Keep track of failing boards and don't use them to allocate

SpiNNakerManchester / spalloc_server

A SpiNNaker machine allocation and partitioning application.

0 stars 2 forks source link

Keep track of failing boards and don't use them to allocate #26

Open rowleya opened 6 years ago

rowleya commented 6 years ago

Currently, if a board is failing, it will keep being assigned to other users, where it may continue to be a source of failure. The server should keep a "blacklist" of boards which should be avoided. How the blacklist is updated is open to debate e.g. it could count failures and then blacklist after a threshold, or it could periodically probe the boards (or possibly a combination of these).

alan-stokes commented 6 years ago

how would you detect a failure in this case?

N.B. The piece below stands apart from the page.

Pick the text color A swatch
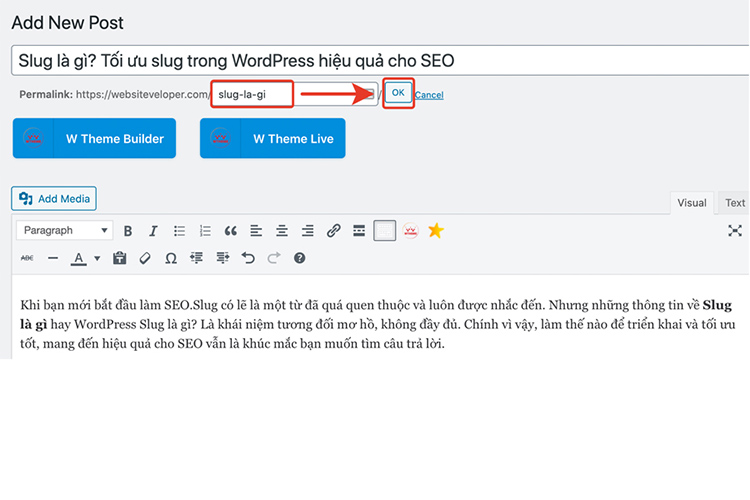Viewport: 750px width, 500px height. pos(78,258)
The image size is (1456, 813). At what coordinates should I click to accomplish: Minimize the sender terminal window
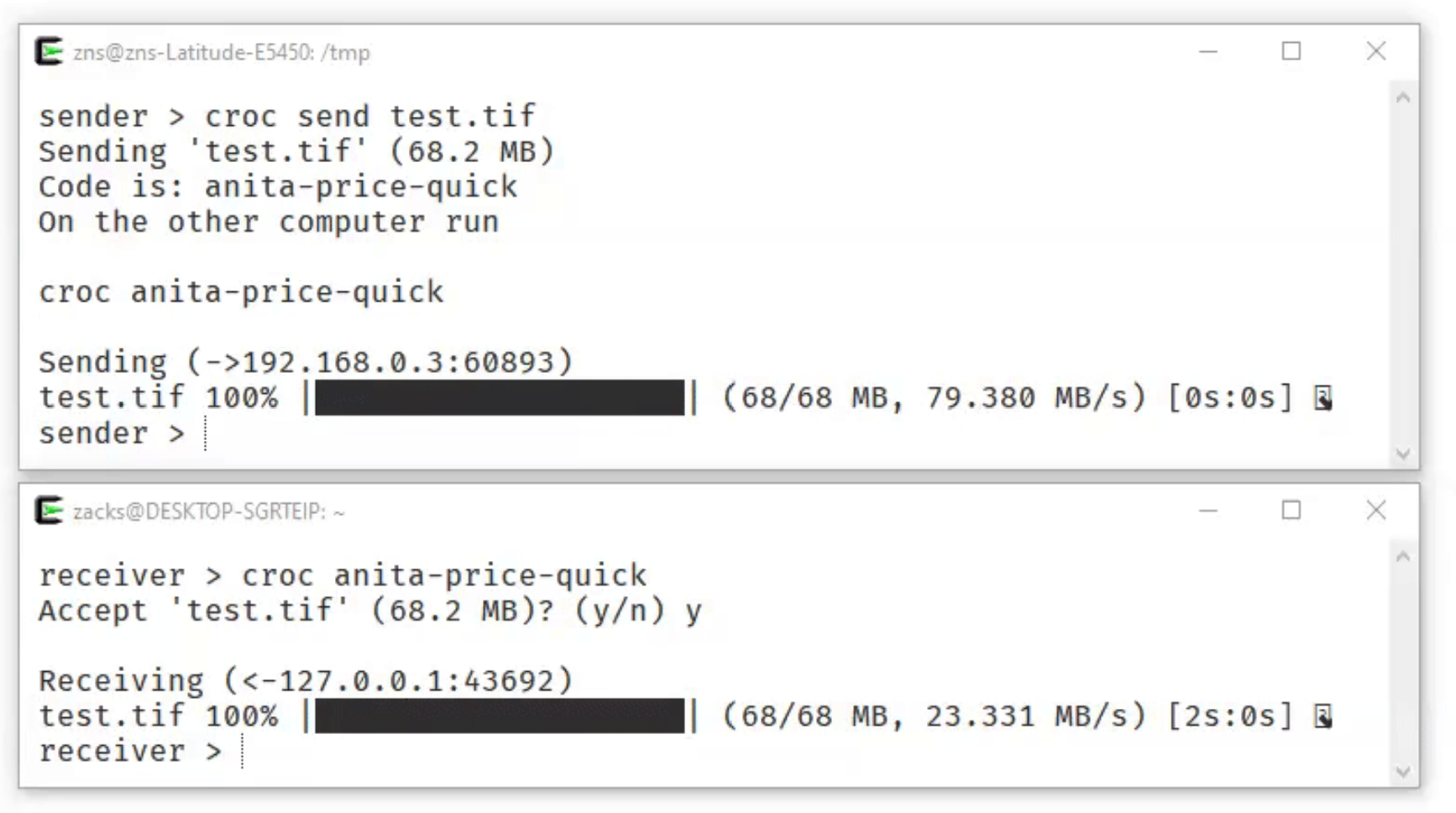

rowleya commented 6 years ago

OK, so when you power on a board, a number of things can happen:

The board doesn't respond - this indicates a BMP failure.
The board doesn't get the correct FPGA ids - this could mean that the flash of the board is broken.

We can detect these things quite easily during a power on command. A periodic test would have to turn on boards periodically therefore.

alan-stokes commented 6 years ago

ok, so we're not thinking sdrams, new dead cores etc?

rowleya commented 6 years ago

No - to be clear, this is just to stop an attempt to allocate the same board resulting in the same server error repeatedly (as would currently happen if there is a board error). As spalloc-server only talks to the BMP that is enough. This can detect transient errors i.e. things that can be fixed by manual intervention (either someone pressing the reset button or re-flashing a board).

An extension of this is to run Luis's tests periodically as well to ensure the boards are tested, but I don't believe this is necessary.

Christian-B commented 6 years ago

It should cover anything where the spalloc server should not allocate the board again until at least a manual check.